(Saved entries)

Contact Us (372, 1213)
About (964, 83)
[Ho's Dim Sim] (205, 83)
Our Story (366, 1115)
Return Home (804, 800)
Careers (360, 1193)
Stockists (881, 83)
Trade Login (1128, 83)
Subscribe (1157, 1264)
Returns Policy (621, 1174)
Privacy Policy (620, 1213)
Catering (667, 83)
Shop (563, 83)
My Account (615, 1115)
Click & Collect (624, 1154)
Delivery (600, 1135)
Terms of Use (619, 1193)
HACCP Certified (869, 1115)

▸ **TASK INSTRUCTIONS**
Every line from the one containing "Catering (667, 83)" through the end of the entries above must be echoed exactly, with both ends kept.

▸ **THE ANSWER**
Catering (667, 83)
Shop (563, 83)
My Account (615, 1115)
Click & Collect (624, 1154)
Delivery (600, 1135)
Terms of Use (619, 1193)
HACCP Certified (869, 1115)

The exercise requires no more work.